On Oct. 3, 2018 at exactly 1:18 p.m., Trump tested his emergency communication system—sending a mass alert via cell phones across the nation. On phones with notifications enabled, the message “Presidential Alert/ THIS IS A TEST of the National Wireless Emergency Alert System. No action is needed” appeared.

“I knew it was going to happen because I heard it on the radio this morning,” senior Anna Copeland said.

While many media sources and teachers reminded students that the alert was happening at 1:18 p.m., some students were confused, especially since some didn’t receive the Presidential Alert on their phone.

“I was surprised that it happened,” senior Josie Kleinheider said. “I looked around at everyone’s phone and wondered what was happening.”

Information is constantly finding new ways to be communicated. While an alert being sent to over 75 percent of America’s cell phones at a single moment was not considered attainable at once, it is possible that Presidential Alerts may seem normal in the future.

“There were always press briefings, so it’s not as if in the 1990s and 2000s there wasn’t mass communication. It just wasn’t as immediate,” language arts teacher Ryan Leatherman said. “It certainly wasn’t this fast.”

While this power has never been available to an individual, many can see Presidential Alerts being beneficial in communicating to all citizens, specifically during national disasters.

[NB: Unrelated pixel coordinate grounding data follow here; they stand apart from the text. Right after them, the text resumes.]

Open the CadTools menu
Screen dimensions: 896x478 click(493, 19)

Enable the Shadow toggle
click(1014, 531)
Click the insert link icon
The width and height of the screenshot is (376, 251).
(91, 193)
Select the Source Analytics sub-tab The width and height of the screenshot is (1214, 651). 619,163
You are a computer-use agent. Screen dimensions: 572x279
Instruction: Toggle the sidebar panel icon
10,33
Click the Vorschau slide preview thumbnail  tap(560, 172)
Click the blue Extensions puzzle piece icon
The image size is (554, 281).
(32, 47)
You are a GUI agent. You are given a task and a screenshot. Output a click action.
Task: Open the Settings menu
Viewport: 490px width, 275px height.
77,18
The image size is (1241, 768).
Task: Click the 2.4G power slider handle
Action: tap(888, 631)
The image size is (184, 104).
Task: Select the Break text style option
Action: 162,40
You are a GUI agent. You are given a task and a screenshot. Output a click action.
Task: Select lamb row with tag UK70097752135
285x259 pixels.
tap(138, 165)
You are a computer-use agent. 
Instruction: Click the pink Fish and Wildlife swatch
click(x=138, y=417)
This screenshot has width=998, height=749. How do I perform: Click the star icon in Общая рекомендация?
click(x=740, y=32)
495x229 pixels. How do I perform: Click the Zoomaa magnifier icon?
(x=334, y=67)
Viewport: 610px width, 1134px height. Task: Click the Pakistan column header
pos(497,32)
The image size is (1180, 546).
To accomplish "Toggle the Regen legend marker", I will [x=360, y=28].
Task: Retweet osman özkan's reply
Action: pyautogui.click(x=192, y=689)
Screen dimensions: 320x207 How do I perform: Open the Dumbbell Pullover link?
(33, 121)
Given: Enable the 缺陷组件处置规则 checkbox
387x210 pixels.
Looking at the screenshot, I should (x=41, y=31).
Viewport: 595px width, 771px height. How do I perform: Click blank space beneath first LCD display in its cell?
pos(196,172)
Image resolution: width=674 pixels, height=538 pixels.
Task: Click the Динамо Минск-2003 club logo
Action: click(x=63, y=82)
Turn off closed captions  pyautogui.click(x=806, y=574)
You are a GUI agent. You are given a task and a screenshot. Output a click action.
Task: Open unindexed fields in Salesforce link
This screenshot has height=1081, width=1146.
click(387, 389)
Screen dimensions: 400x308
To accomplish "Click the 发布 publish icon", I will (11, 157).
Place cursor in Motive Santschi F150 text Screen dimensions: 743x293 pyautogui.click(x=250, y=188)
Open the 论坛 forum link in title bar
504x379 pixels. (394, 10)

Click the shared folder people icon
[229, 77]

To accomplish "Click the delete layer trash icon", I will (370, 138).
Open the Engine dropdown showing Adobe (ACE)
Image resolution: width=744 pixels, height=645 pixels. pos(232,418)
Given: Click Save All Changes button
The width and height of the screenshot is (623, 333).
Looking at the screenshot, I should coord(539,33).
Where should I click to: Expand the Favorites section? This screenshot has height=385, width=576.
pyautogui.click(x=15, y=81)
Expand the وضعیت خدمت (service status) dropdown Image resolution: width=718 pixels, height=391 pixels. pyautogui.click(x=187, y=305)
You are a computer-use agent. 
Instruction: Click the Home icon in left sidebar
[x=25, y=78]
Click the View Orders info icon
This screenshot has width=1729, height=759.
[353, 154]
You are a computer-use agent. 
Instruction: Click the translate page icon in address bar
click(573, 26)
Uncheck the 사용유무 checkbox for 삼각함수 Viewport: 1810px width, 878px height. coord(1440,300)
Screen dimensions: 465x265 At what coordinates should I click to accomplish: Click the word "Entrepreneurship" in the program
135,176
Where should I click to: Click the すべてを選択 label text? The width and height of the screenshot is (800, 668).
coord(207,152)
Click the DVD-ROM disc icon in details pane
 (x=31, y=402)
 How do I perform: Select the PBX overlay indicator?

“I can definitely see instances in which it would be appropriate,” Leatherman said. “I don’t necessarily see it as an overreach as it does have purpose.”

About the Writer
Sophie Koritz, Editor-in-Chief

This is Sophie’s third year on staff for The Advocate. She was previously features editor before becoming Editor-in-Chief with Madilynn Kipp. Sophie covers a variety of issues both local and national. Outside of The Advocate she is Senior Class President, DECA President, secretary of Chess Club and a varsity cheerleader. Sophie plans on having a career focusing around the United States’ government relations and hopes to move to the east coast after she graduates.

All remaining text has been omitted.